▶ [Exercise description]: Output only the lines below that start at the line containing "Instruction: Open the" and end at the line containing "Select the 1", with both ends kept.

▶ [Data provided]:
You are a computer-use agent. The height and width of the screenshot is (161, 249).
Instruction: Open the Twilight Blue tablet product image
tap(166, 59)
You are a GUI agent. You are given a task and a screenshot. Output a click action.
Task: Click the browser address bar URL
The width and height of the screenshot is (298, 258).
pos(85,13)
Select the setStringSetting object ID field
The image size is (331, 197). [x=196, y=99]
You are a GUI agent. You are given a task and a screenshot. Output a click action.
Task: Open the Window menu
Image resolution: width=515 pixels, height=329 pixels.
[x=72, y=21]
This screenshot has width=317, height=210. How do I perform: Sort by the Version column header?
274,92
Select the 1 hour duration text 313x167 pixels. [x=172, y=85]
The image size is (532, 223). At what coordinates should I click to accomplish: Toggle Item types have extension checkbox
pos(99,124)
...
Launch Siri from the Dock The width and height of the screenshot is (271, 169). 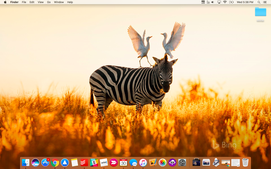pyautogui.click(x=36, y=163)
* * *
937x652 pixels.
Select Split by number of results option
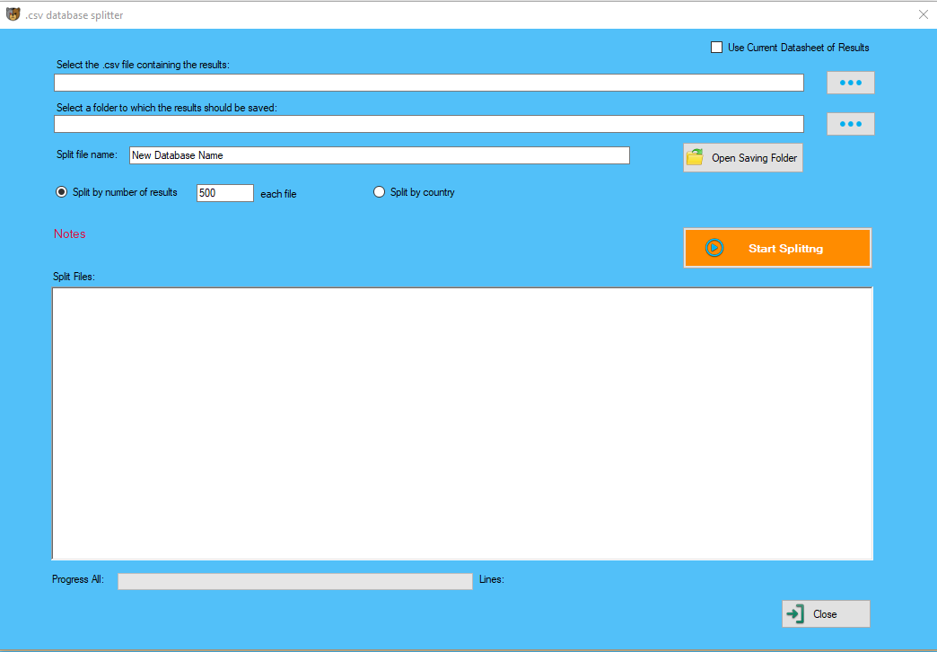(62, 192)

▶ [Result for this exercise]:
Instruction: Open the Twilight Blue tablet product image
tap(166, 59)
You are a GUI agent. You are given a task and a screenshot. Output a click action.
Task: Click the browser address bar URL
The width and height of the screenshot is (298, 258).
pos(85,13)
Select the setStringSetting object ID field
The image size is (331, 197). [x=196, y=99]
You are a GUI agent. You are given a task and a screenshot. Output a click action.
Task: Open the Window menu
Image resolution: width=515 pixels, height=329 pixels.
[x=72, y=21]
This screenshot has width=317, height=210. How do I perform: Sort by the Version column header?
274,92
Select the 1 hour duration text 313x167 pixels. [x=172, y=85]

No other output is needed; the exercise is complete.